About this blog
The NSC-R Tidy Tuesday workshop sessions are inspired by the Tidy Tuesday initiative, which was aimed at providing a safe and supportive forum for individuals to practice their data processing and visualization skills in R while working with real-world data.Here ten workshops are presented in ten posts
In the first post Sam Langton presents the exploration and visualization of Starbuck coffee-use data.
The second post is about board games and here Asier Moneva explores research questions like ‘What are the top 3 best-selling board games by game type?’ and ‘How do board game sales relate to online user ratings’. He shows how this can be explored and visualized.

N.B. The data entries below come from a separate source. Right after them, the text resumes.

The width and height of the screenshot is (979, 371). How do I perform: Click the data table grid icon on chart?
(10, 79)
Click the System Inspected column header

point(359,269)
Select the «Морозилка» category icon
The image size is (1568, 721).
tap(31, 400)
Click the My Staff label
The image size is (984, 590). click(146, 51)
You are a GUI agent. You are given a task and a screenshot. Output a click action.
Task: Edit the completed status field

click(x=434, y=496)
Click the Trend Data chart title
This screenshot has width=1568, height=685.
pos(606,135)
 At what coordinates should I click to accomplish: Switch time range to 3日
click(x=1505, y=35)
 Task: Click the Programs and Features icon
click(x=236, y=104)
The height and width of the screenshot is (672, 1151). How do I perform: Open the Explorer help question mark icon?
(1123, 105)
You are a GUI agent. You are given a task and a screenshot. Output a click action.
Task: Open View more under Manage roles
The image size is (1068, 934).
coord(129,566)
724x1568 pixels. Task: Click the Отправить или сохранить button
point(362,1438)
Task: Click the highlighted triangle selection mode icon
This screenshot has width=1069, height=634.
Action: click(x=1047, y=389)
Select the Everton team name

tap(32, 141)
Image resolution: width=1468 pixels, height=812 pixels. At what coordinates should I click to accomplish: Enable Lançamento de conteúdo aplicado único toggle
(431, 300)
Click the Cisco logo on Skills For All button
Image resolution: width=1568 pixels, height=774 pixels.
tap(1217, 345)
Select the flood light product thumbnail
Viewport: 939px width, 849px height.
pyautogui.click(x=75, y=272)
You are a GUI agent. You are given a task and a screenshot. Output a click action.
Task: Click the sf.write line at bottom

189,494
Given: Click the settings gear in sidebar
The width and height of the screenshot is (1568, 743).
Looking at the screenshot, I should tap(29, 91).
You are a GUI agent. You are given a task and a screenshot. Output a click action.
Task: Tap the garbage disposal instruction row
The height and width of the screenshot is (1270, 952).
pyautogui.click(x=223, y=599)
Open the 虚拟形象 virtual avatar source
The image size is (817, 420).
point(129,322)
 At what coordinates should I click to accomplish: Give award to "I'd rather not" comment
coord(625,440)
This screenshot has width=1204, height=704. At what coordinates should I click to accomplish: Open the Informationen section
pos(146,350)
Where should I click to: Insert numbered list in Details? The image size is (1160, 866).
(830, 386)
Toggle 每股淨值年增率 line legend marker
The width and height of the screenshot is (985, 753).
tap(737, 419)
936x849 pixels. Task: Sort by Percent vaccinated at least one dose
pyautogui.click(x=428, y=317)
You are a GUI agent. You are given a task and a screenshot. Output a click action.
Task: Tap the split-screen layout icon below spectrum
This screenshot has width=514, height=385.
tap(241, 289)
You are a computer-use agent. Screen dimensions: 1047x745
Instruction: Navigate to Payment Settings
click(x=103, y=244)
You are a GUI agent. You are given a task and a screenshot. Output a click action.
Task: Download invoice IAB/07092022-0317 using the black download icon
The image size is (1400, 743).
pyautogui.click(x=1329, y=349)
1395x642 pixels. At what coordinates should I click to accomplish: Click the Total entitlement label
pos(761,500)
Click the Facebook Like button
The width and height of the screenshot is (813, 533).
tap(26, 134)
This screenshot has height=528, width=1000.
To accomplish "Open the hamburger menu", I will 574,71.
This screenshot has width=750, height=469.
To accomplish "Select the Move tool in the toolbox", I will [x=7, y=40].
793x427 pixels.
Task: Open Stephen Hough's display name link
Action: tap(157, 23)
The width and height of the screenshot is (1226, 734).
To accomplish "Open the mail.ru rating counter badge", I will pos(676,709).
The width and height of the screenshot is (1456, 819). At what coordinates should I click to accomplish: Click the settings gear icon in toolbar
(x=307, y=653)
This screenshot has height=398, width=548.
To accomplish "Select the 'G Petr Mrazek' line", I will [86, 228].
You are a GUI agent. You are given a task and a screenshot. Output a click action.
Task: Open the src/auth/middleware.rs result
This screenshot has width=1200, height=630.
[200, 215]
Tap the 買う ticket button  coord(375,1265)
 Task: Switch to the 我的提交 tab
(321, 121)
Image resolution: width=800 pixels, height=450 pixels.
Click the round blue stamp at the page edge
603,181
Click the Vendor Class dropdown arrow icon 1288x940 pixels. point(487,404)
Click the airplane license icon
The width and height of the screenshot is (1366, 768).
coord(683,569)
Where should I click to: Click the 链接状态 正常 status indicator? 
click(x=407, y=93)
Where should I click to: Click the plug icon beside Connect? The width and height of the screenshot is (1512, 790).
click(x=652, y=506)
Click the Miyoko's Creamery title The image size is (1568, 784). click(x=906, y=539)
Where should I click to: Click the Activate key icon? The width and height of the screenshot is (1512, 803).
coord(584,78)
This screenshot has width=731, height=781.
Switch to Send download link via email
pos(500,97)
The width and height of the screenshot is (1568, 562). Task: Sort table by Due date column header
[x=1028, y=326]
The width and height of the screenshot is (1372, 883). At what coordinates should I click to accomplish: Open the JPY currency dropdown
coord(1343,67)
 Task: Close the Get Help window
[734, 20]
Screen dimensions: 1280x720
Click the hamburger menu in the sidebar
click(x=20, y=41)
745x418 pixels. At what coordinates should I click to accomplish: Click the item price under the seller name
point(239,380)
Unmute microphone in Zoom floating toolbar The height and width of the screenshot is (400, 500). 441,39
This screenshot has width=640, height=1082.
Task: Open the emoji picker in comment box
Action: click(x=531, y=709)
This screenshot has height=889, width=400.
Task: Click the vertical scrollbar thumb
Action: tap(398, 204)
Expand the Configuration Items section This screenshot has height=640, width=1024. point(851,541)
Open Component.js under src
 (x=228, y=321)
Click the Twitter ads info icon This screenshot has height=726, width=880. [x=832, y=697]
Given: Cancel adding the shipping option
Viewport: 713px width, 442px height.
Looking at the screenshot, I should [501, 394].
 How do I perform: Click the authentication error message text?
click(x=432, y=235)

Alex Trinidad shows us in post nr. 3 how R and RStudio can be used to wrangle dates-time data.
Post nr. 4 introduces us to Sankey diagrams, and how they can be created in R. Tim Verlaan is our mentor in this workshop.
Wim Bernaso introduces us in Post 5 to open footbal data which can be explored at various levels (player, team, match, competition) and from various perspectives.
Post 6 (Sam Langton) demonstrates long to wide (and wide to long) transformations using functions available in the tidyr
package. In this chapter data from the London Fire Brigade are used.
Post 7 explores how revenue and expenditure are distributed in sports. In this chapter Alex Trinidad let us look at the differences in sport revenues and expenditures between men and women.
In post nr. 8 Wim Bernasco tries to make sense of long-term temporal trends in crimes, and to make useful statements about how things changed when the COVID pandemic arrived around February 2020. In this chapter eight steps in the analysis are worked out.
Also in post nr. 9 Wim Bernasco is the workshopleader. In this workshop, the focus is on exploring, analyzing, and visualizing student mobilisation streams between countries.
Post nr. 10 is the last workshop presented here and this one is given by Franziska Yasrebi-de Kom, and is a descriptive analysis on a salary survey in different countries and some background variables of the participants.